The kit fairly well fills a large box. Resin bits are in a bag and the p.e. fret is in with the decals. An acetate sheet is provided for the instruments. The surface detailing is very good and you'll find the usual ejector towers on some of the larger pieces. There are a few additional pieces not used that are undoubtedly for the IL-10 boxing.

Most of the subassemblies such as the interior bits and wheel wells are built up from several pieces. The cockpit is especially parts intensive and you will be using quite a bit of the photo etch and resin bits in here. These will be for instrument panels, belts, sidewall detail and for the rear gun, which is different from the plastic one included in the sprues.

Once the 'pits are built up, you install the rear gear well, a forward plated on which to attach the prop and the resin exhaust. These latter items are superbly cast and it is a shame they cannot be added after everything is painted. The canopy is quite well done and is a single piece so you won't be able to display the interior in all its glory, even though the plastic is fairly clear.
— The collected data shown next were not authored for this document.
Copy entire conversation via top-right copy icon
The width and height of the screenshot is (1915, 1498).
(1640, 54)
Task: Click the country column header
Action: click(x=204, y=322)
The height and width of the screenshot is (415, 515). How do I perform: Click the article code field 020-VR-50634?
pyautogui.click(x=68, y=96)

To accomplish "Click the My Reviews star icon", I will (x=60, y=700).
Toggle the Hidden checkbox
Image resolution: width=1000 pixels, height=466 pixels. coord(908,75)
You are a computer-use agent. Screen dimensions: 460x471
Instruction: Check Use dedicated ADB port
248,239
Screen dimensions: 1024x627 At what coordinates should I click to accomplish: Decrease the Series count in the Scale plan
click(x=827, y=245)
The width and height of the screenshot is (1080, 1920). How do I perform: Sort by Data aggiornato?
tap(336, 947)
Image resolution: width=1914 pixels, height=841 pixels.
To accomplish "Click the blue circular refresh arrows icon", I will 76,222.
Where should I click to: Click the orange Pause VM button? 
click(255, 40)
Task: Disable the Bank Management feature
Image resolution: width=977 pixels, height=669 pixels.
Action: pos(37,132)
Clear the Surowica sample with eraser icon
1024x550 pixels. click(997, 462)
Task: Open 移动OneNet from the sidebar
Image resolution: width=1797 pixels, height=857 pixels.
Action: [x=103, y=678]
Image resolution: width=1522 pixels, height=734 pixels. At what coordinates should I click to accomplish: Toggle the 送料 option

When you do the wings you'll need to build up the gear wells, bomb bays,  and add the radiators. You'll also need to drill out the gun ports on the lower wing. The underside of the wing gets a goodly amount of p.e. and resin parts, some of these fairly small. A pair of bombs will fit into the bays you've built up and another pair go before the bay on external racks which are butt joins though there are small circles on the lower wing showing where the racks attach. There are eight pieces for the prop and spinner as the little blanking plates behind each blade are separate instead of being molded onto the spinner backing plate.

There are four markings options, all of them in dark green over a medium-light blue. The lower surface color is shown as needing mixed, but I'm sure that someone does these shades ready to go. Two planes are Czech from 1956 with one having red outer upper wing panels. A Polish plane is offered with a white/red spinner and a red lightning bolt on the upper cowling. The fourth option is one from the Bulgarian AF in the 1950s. The decal sheet is very nicely printed and should prove to be quite thin.


The initial IL-10 boxing sold out fairly quickly and once I was unable to locate a copy, I quickly forgot about it. I saw this version advertised a month or so back while looking for something else so picked it up. Typical of these kits, this will not be a quick build and is such that one needs to be fairly proficient in the genre to successfully complete it. The results of your efforts will be a pretty large model of this important Soviet attack aircraft.